Two lines in the data below mark the range: the one with "Instruction: Click the edit name pencil icon" and the one with "Given: Minimize the Plug-in Manager window". Return both, along with every line between them, exactly.

(Stored records)
═══

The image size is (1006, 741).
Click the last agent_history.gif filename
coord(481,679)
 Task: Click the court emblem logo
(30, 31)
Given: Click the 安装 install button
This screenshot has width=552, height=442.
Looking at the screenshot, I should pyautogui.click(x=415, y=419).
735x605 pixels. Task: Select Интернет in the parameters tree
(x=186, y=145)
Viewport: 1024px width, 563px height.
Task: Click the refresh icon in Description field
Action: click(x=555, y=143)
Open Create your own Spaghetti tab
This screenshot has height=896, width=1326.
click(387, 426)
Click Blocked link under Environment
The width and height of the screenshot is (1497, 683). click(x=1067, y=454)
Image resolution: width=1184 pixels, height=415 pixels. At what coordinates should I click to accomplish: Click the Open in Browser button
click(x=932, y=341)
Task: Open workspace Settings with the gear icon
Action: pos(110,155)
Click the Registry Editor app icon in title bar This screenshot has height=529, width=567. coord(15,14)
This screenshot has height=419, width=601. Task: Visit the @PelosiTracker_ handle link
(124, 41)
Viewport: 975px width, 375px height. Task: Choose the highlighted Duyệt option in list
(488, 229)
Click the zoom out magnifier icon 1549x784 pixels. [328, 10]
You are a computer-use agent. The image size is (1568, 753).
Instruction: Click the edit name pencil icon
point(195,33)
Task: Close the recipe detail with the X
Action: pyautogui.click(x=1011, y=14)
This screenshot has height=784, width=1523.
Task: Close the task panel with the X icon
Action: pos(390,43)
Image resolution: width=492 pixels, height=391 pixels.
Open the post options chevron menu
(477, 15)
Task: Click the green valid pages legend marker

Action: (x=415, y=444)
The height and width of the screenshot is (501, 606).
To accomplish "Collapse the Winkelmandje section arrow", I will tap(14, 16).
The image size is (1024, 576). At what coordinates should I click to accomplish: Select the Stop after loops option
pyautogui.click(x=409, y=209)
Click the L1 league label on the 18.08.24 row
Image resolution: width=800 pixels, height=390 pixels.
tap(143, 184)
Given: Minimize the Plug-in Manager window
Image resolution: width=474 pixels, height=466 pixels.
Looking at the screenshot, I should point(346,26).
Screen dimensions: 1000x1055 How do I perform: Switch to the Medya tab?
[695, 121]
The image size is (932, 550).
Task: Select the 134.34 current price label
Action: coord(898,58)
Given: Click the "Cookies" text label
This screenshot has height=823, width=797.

═══

- _The completed task_
Instruction: Click the edit name pencil icon
point(195,33)
Task: Close the recipe detail with the X
Action: pyautogui.click(x=1011, y=14)
This screenshot has height=784, width=1523.
Task: Close the task panel with the X icon
Action: pos(390,43)
Image resolution: width=492 pixels, height=391 pixels.
Open the post options chevron menu
(477, 15)
Task: Click the green valid pages legend marker

Action: (x=415, y=444)
The height and width of the screenshot is (501, 606).
To accomplish "Collapse the Winkelmandje section arrow", I will tap(14, 16).
The image size is (1024, 576). At what coordinates should I click to accomplish: Select the Stop after loops option
pyautogui.click(x=409, y=209)
Click the L1 league label on the 18.08.24 row
Image resolution: width=800 pixels, height=390 pixels.
tap(143, 184)
Given: Minimize the Plug-in Manager window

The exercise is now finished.